RECORDS SHOWN:
____________

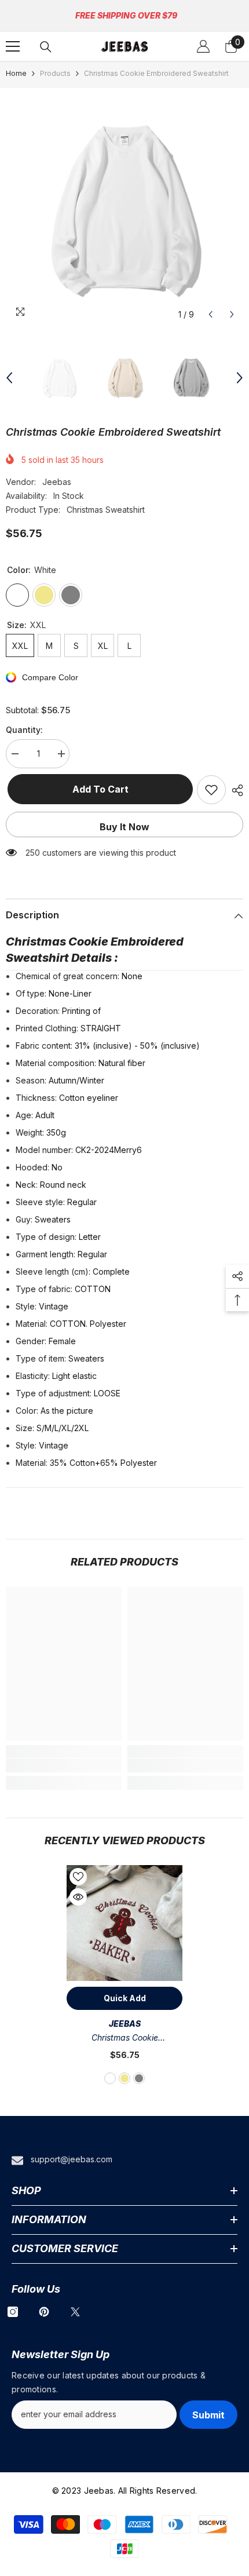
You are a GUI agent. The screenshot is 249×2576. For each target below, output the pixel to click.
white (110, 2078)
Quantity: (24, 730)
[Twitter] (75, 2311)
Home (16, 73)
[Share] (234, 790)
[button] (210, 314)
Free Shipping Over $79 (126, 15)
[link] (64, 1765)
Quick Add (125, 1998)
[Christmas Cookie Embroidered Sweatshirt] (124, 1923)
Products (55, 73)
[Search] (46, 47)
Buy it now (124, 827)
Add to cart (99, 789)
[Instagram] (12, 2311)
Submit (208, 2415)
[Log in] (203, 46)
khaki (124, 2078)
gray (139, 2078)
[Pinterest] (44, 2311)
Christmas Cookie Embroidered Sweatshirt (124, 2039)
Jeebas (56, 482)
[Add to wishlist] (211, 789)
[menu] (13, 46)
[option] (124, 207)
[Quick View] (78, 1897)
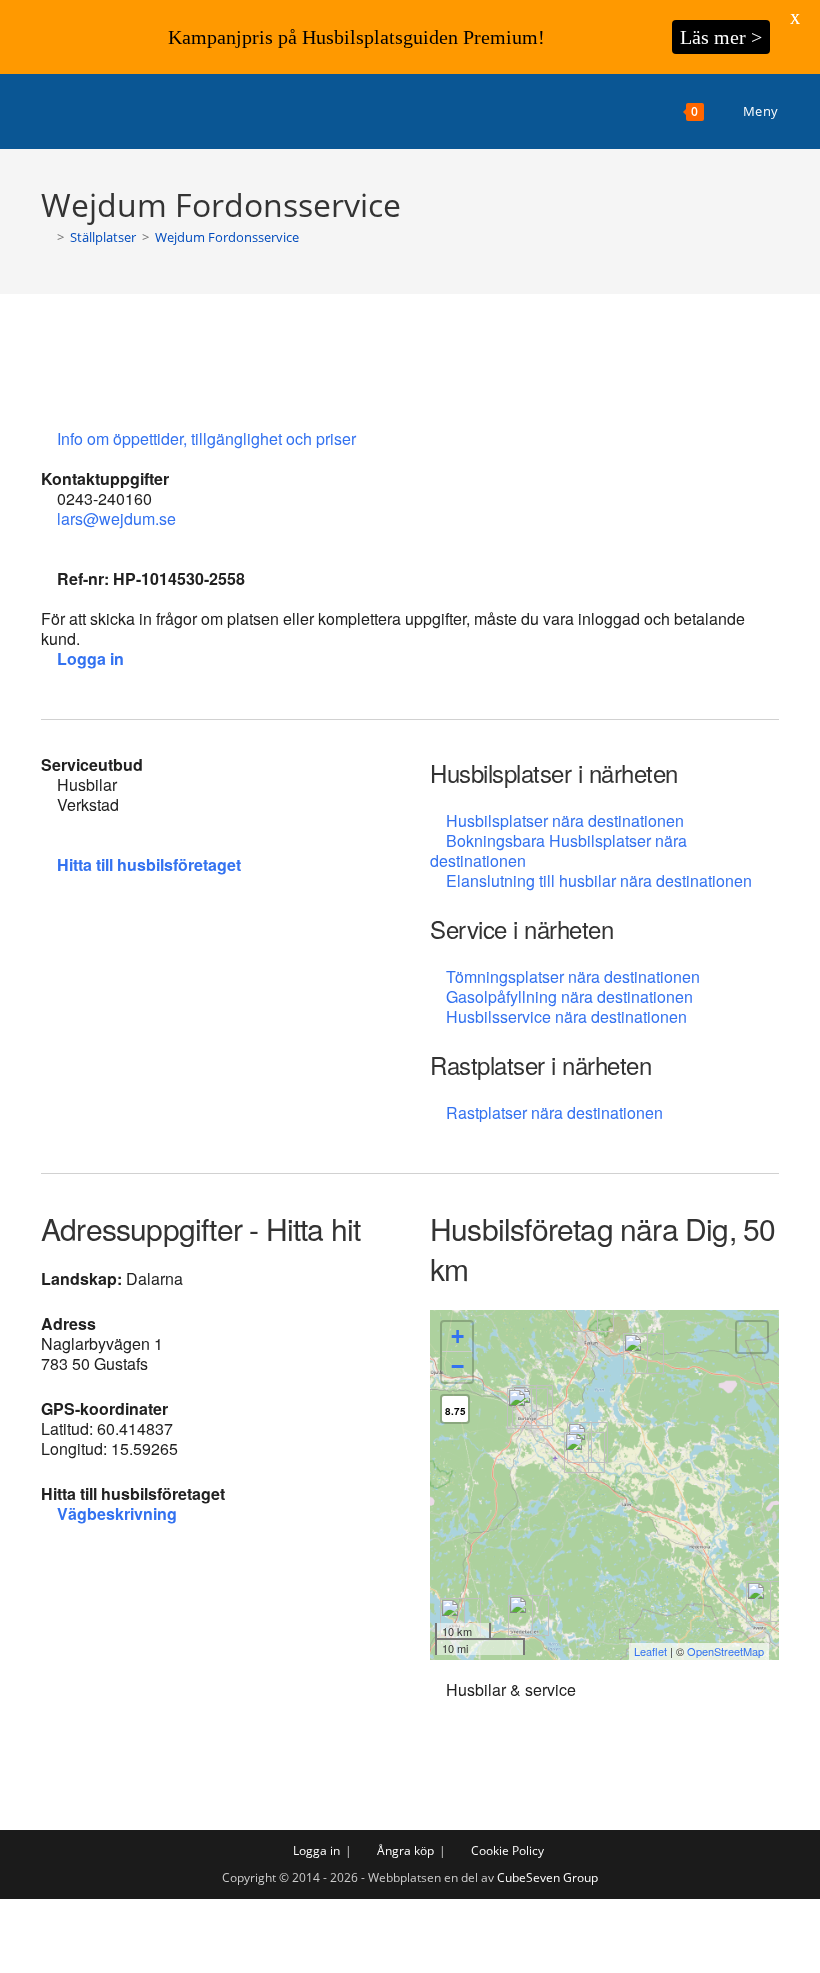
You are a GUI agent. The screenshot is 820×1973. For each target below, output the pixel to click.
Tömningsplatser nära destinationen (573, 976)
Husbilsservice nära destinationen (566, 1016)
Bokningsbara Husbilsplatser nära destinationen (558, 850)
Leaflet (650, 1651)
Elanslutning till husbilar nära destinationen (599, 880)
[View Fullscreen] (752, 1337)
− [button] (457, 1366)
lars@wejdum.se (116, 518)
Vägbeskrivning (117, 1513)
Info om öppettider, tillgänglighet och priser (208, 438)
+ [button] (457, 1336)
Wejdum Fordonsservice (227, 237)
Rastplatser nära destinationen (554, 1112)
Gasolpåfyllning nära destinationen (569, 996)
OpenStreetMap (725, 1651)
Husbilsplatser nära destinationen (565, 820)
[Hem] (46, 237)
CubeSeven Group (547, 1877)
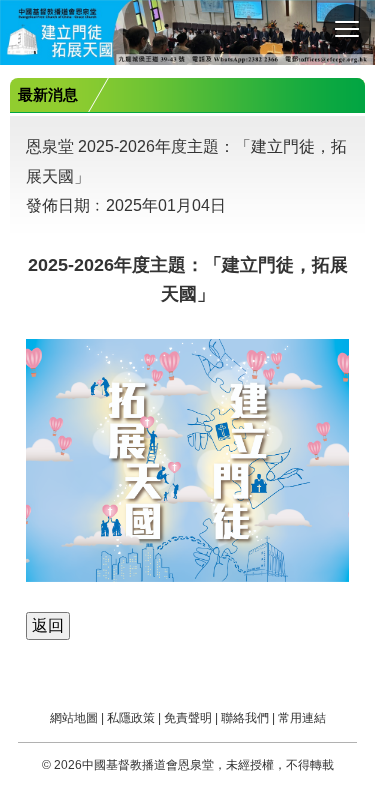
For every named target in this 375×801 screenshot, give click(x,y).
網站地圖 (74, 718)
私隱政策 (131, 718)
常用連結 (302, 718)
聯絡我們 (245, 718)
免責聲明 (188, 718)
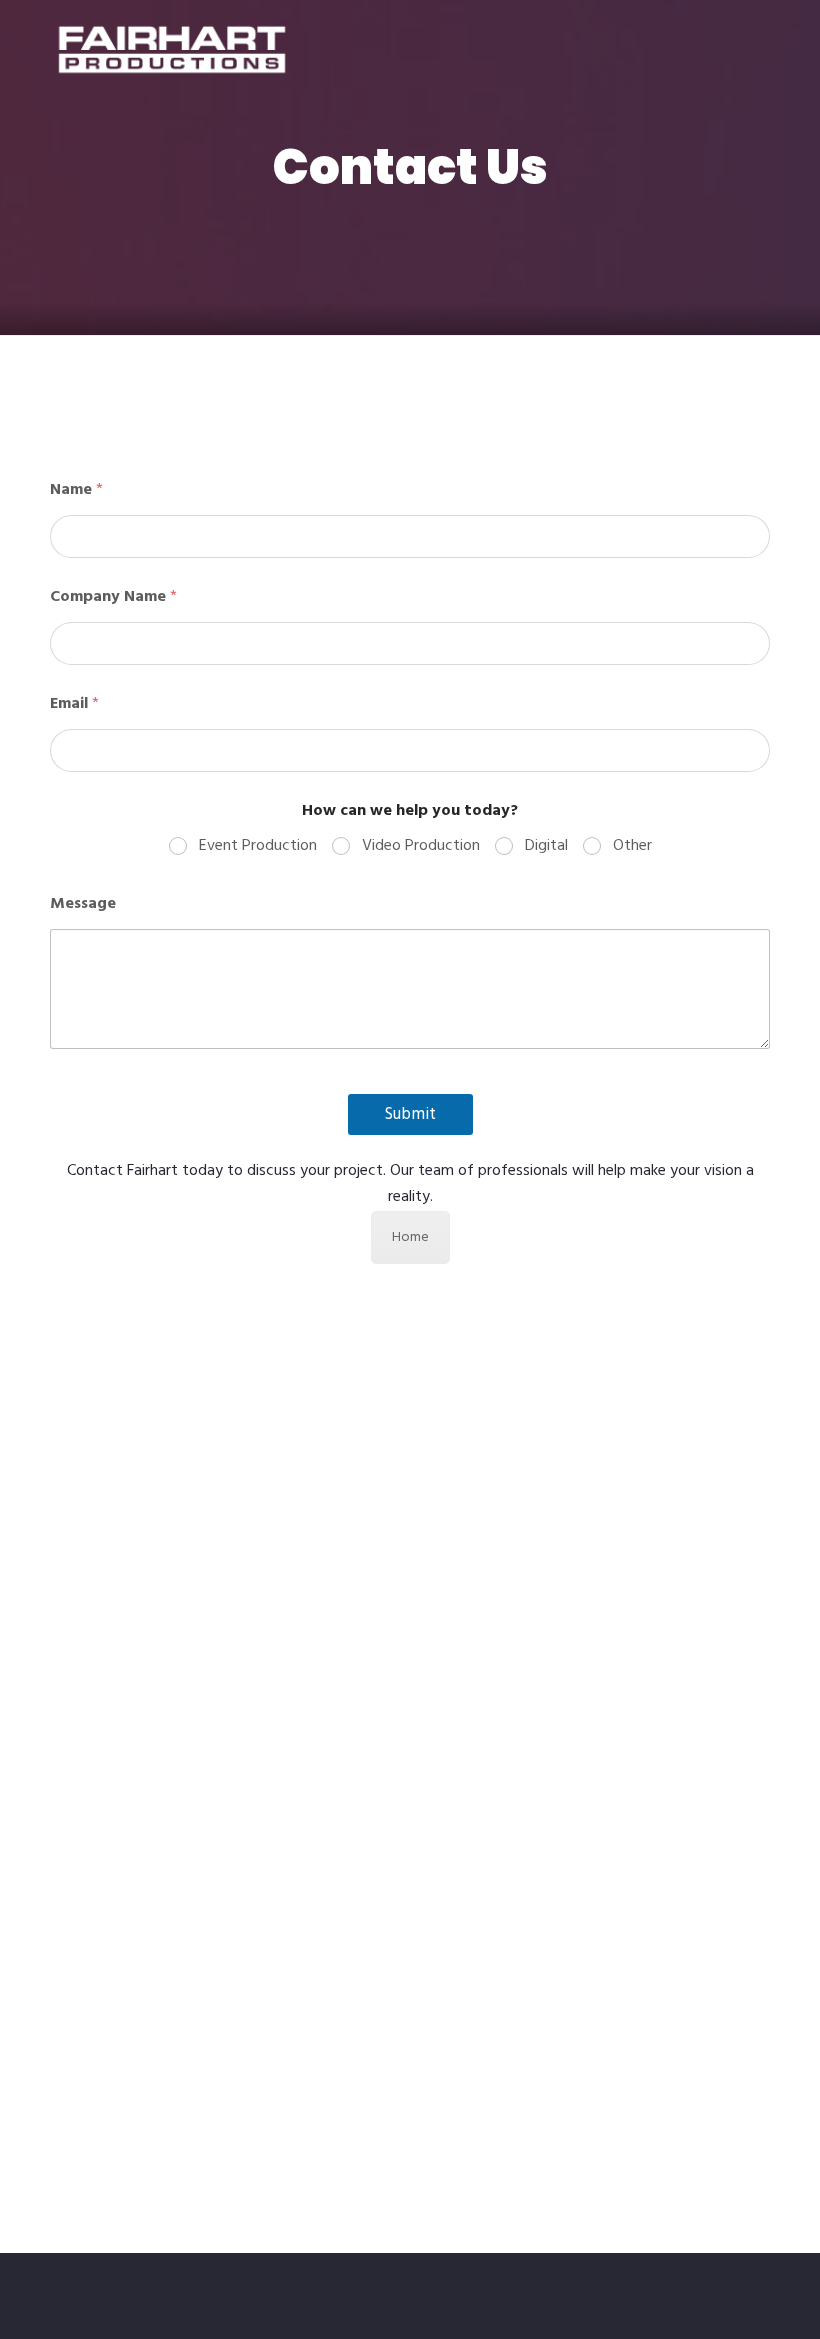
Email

____________

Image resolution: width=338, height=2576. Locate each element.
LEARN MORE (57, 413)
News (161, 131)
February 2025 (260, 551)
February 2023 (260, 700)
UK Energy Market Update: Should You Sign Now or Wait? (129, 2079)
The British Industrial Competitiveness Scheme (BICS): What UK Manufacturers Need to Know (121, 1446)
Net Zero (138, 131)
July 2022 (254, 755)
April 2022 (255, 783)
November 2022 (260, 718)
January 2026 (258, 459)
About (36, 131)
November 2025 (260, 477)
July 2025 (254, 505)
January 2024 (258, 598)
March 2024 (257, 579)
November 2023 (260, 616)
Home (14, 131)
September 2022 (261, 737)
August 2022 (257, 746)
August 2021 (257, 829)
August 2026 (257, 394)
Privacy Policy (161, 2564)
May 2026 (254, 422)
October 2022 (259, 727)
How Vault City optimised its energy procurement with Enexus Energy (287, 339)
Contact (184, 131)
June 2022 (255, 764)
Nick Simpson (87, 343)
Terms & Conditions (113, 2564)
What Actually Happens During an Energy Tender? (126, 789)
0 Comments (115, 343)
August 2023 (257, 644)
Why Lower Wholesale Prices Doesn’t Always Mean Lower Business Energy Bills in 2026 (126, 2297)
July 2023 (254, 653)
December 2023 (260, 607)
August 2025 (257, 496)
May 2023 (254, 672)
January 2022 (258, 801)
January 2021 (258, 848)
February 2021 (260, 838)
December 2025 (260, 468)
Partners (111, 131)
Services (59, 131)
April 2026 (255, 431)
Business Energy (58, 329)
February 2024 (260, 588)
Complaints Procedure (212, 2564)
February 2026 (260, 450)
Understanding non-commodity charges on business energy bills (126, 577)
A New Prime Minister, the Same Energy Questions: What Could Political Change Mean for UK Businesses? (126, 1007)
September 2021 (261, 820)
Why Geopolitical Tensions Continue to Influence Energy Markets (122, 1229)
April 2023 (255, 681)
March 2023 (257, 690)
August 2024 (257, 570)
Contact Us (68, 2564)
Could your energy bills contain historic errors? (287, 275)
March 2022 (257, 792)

____________

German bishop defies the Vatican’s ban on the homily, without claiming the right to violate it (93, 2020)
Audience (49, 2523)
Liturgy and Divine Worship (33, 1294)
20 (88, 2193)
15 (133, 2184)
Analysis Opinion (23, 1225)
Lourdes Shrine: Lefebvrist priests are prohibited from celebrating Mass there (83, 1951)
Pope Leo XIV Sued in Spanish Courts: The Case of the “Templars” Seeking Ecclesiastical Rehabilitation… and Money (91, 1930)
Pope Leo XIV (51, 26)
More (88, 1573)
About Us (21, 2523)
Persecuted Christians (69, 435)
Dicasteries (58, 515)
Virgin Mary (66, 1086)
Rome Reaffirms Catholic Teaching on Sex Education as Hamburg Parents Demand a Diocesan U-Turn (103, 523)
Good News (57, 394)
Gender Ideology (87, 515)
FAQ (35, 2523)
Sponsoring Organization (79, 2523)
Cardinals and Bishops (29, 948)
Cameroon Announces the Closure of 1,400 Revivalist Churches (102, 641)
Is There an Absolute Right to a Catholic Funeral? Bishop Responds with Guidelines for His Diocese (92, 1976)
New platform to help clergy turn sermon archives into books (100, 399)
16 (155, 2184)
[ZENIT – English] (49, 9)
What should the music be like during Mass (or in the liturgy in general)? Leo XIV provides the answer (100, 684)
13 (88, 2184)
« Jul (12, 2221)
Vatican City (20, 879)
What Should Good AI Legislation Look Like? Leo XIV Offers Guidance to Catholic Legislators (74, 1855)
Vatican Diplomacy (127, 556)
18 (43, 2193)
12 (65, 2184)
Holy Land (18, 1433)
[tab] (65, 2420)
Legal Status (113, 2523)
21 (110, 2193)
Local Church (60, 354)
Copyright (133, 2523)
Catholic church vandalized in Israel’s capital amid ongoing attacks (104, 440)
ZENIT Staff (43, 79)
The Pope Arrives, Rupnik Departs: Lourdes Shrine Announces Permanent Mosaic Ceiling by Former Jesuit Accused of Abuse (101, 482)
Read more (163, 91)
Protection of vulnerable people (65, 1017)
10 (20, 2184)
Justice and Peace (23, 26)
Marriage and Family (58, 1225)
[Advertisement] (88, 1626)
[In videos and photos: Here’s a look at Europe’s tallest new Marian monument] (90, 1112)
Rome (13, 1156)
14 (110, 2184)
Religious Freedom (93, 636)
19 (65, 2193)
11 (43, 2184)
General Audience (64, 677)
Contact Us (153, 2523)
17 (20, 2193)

____________

Lines with "below": find them in the data and copy each one.

SOLUTION:
You are a GUI agent. The screenshot is 249×2576. For each target below, output the pixel to click.
You are a GUI agent. The screenshot is 820×1973. For each target below, output the pixel to click.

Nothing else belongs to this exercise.